**** TEXTE ****

Pour tester les futurs médicaments et toutes les substances qui les composent, il faut des cellules humaines. Beaucoup de cellules, plus que celles récupérées chaque année auprès des donneurs. À Rennes, l’Institut de recherche en santé, environnement et travail (Irset) et l’entreprise Biopredic caractérisent des cellules humaines de foie produites à partir de souris modifiées génétiquement afin de renforcer la sécurité de la prise en charge médicamenteuse des patients.
« Ce qui est vrai chez la souris ne l’est pas forcément chez l’homme. » Cette maxime est toujours bonne à garder en tête lorsqu’une nouvelle étude retient l’attention des médias pour vanter un futur médicament qui a obtenu de bons résultats sur une cohorte de rongeurs de laboratoire. Mais que dire lorsque ces cobayes portent un foie génétiquement modifié pour produire les mêmes cellules que celle d’un foie humain ?
« C’est à peu près ce que l’on essaie de vérifier », répond Olivier Fardel, professeur des universités en pharmacie à la Faculté des Sciences Pharmaceutiques et Biologiques de l’Université de Rennes et responsable de l’équipe « Xénobiotiques et Barrières » à l’Irset. Dans son laboratoire, lui et son équipe se penchent particulièrement sur le transport des médicaments à travers la membrane des cellules. Ils multiplient les partenariats sur le sujet, avec notamment une thèse Cifre avec le laboratoire rennais Biopredic et une collaboration avec l’Institut Central d’Expérimentation Animale « CIEA » situé au Japon.

**** EXTRAIT DE DONNÉES ****

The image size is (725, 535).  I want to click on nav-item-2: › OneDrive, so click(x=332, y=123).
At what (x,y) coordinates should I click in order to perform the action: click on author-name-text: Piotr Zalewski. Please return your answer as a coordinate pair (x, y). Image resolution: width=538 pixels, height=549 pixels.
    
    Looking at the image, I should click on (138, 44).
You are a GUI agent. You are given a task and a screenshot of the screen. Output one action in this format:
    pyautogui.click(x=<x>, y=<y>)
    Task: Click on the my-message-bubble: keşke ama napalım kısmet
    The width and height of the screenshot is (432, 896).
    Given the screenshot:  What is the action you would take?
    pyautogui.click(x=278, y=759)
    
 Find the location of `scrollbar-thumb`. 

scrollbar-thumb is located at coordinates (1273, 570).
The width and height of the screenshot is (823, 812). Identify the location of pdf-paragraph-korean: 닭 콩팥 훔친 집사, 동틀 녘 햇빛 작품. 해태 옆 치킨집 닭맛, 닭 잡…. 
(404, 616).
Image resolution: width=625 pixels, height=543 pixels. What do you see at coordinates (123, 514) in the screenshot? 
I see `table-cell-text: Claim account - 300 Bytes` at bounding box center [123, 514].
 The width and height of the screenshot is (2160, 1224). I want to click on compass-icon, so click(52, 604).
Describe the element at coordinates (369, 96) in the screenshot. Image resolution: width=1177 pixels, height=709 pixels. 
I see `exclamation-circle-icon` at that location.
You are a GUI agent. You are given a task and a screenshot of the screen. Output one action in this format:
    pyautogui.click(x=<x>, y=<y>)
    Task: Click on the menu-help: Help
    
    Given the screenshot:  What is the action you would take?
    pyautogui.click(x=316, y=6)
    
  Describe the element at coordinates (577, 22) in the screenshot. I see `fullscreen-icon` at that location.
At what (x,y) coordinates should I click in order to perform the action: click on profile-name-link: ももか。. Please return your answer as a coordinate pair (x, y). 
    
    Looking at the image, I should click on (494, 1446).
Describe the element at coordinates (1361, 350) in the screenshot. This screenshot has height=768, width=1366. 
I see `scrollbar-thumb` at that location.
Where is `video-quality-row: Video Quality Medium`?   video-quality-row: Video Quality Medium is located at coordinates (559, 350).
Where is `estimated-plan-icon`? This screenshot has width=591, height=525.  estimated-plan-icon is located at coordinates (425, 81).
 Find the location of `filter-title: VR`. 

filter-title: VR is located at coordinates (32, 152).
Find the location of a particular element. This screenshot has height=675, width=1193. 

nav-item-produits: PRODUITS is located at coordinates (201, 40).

****

- CONSIGNE -
Restituez tel quel le passage du texte sur les cellules de foie humaines, depuis les mots « Pour tester les » jusqu'à « foie humain ? » inclus.

- CORRIGÉ -
Pour tester les futurs médicaments et toutes les substances qui les composent, il faut des cellules humaines. Beaucoup de cellules, plus que celles récupérées chaque année auprès des donneurs. À Rennes, l’Institut de recherche en santé, environnement et travail (Irset) et l’entreprise Biopredic caractérisent des cellules humaines de foie produites à partir de souris modifiées génétiquement afin de renforcer la sécurité de la prise en charge médicamenteuse des patients.
« Ce qui est vrai chez la souris ne l’est pas forcément chez l’homme. » Cette maxime est toujours bonne à garder en tête lorsqu’une nouvelle étude retient l’attention des médias pour vanter un futur médicament qui a obtenu de bons résultats sur une cohorte de rongeurs de laboratoire. Mais que dire lorsque ces cobayes portent un foie génétiquement modifié pour produire les mêmes cellules que celle d’un foie humain ?